» **Selection**
Fault injection and recovery scoring

Most of what mcptest does assumes a server that answers. The interesting failures are the ones where it does not. A server can be down (the connection is refused), it can return a bad response (a malformed or wrong reply), or it can be unresponsive: reachable, the connection is open, but the call never comes back and no protocol error is ever returned. That last one is the hardest for an agent to handle and the easiest to skip in testing, because nothing fails loudly. The call just hangs.

Run this example. examples/fault-injection-recovery.yml declares a hang fault, injects it into an agent test, and gates the run on a recovery: budget. The injected hang is synthesized in virtual time, so the run never blocks.

ANTHROPIC_API_KEY=... mcptest run --config examples/fault-injection-recovery.yml

Fault injection adds two things: a way to make a tool behave like an unresponsive backend, and a deterministic way to score how well an agent recovered from it. Both are reachable from a .yml suite (the faults: block and the recovery: matcher) and from the mock server's --fault flag.

» **Task instructions**
A) Answer these about the fault injection text:
(i) What happens to the connection when a server is down?
(ii) Which file declares a hang fault in the example?
(iii) Which flag of the mock server provides fault injection?
B) Quote the part of the fault injection text that opens with the words containing "Run this example." and closes with "server's --fault flag.".
C) List the ways a server can fail according to the fault injection text.

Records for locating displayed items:
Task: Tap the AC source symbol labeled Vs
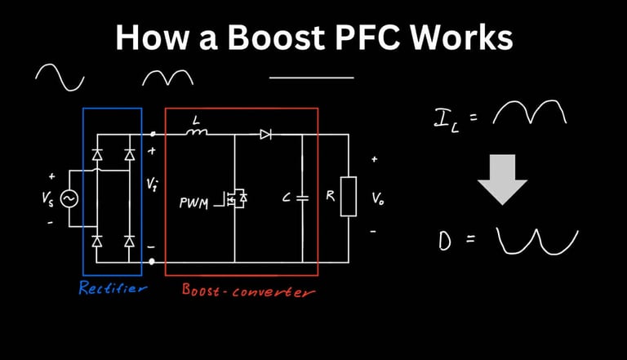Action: point(69,199)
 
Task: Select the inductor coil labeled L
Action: point(196,131)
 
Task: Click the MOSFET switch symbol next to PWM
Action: point(236,198)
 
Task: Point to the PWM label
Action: point(194,203)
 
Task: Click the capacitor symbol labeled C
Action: point(302,198)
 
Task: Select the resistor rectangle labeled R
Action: point(349,197)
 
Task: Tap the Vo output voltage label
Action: point(378,198)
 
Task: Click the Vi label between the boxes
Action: point(152,184)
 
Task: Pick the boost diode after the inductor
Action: point(265,135)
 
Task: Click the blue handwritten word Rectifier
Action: point(113,287)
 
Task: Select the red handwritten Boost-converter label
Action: point(248,291)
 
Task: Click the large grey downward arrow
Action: point(502,180)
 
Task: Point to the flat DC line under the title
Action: point(312,78)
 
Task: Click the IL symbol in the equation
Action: point(447,121)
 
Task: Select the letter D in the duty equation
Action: point(445,241)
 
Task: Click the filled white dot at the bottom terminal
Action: point(152,261)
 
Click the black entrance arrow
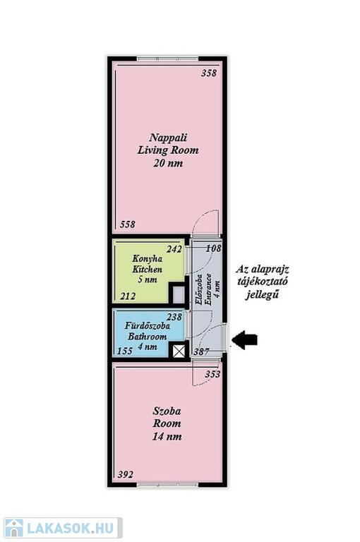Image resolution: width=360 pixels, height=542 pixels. [244, 339]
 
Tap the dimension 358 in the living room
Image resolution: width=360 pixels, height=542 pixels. [209, 73]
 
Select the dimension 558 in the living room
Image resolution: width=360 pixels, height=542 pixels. [128, 224]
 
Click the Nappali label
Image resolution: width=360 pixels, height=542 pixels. [168, 138]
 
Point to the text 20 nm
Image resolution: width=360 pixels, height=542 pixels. [168, 163]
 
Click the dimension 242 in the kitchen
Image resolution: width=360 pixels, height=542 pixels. [174, 249]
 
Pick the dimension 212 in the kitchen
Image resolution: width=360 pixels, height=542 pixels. [128, 296]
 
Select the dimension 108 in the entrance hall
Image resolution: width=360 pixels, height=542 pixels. [213, 248]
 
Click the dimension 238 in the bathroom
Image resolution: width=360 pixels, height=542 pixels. [174, 317]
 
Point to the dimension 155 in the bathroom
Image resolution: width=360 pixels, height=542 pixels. [125, 351]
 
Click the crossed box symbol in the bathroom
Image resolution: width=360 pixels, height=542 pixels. [179, 351]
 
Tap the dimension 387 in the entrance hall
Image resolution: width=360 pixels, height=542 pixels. [201, 351]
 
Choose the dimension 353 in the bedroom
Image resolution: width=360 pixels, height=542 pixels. [212, 374]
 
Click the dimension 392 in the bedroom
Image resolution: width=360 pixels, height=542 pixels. [125, 474]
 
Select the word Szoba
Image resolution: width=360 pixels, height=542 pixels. [167, 411]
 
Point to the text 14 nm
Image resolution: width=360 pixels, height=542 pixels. [167, 437]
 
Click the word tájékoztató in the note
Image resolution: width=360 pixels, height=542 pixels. [263, 282]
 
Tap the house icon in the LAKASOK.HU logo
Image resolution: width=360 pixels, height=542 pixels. [13, 528]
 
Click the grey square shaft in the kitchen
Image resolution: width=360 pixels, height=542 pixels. [179, 295]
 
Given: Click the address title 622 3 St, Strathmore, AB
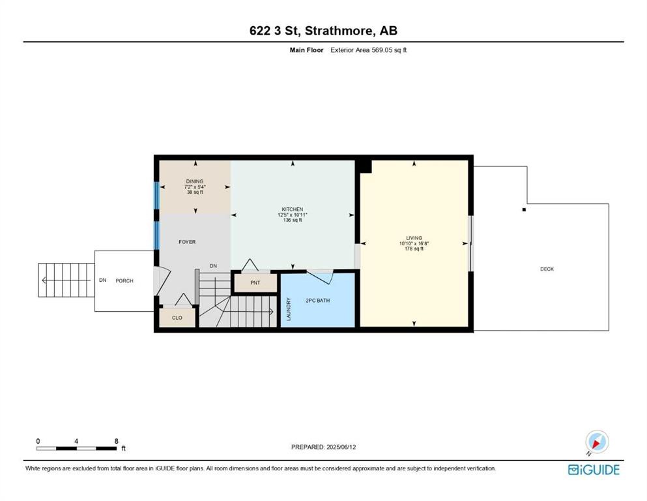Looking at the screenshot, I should (323, 30).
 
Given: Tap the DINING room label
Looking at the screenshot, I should (194, 181).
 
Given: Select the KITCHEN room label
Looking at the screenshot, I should (292, 209).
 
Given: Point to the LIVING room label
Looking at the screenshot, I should (414, 238).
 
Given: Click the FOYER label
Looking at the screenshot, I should (188, 242).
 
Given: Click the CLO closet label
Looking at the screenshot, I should (177, 318).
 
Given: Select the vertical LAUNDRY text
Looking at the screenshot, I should (288, 309).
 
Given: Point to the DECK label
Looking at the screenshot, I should (547, 269).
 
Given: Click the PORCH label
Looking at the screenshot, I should (124, 281).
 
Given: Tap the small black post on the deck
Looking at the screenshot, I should (523, 209).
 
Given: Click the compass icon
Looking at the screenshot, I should (596, 442).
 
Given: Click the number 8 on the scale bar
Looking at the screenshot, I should (116, 441).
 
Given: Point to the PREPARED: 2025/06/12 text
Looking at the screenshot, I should (324, 447).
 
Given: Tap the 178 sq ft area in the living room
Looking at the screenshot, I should (414, 249).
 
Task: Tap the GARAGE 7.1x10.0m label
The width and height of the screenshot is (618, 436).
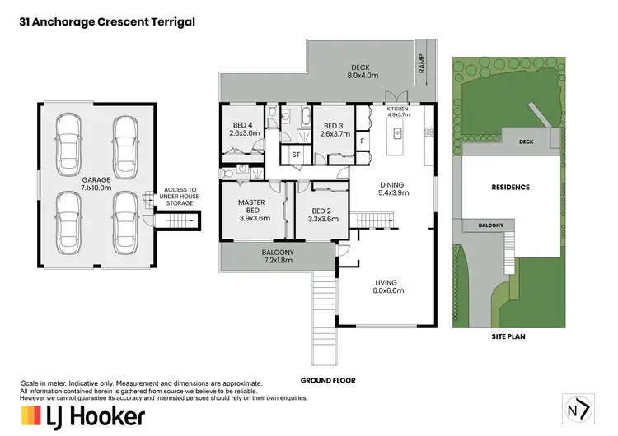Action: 96,183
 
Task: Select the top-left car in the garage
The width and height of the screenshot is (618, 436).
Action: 68,140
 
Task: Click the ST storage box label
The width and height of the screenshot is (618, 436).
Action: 296,154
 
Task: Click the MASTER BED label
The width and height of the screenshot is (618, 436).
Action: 250,211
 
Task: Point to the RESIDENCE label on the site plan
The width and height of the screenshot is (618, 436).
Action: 510,188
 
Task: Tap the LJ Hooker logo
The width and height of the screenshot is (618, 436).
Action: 82,415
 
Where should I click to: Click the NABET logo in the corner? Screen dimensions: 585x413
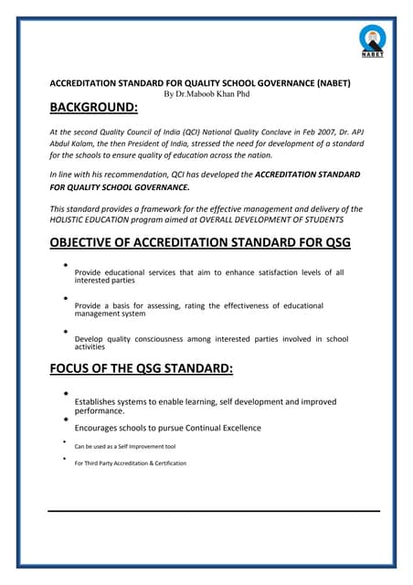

» **Answers below**
A)
(i) The connection is refused.
(ii) examples/fault-injection-recovery.yml
(iii) --fault

B)
Run this example. examples/fault-injection-recovery.yml declares a hang fault, injects it into an agent test, and gates the run on a recovery: budget. The injected hang is synthesized in virtual time, so the run never blocks.

ANTHROPIC_API_KEY=... mcptest run --config examples/fault-injection-recovery.yml

Fault injection adds two things: a way to make a tool behave like an unresponsive backend, and a deterministic way to score how well an agent recovered from it. Both are reachable from a .yml suite (the faults: block and the recovery: matcher) and from the mock server's --fault flag.

C)
- Down (the connection is refused)
- Returning a bad response (a malformed or wrong reply)
- Unresponsive (reachable with the connection open, but the call never comes back and no protocol error is returned)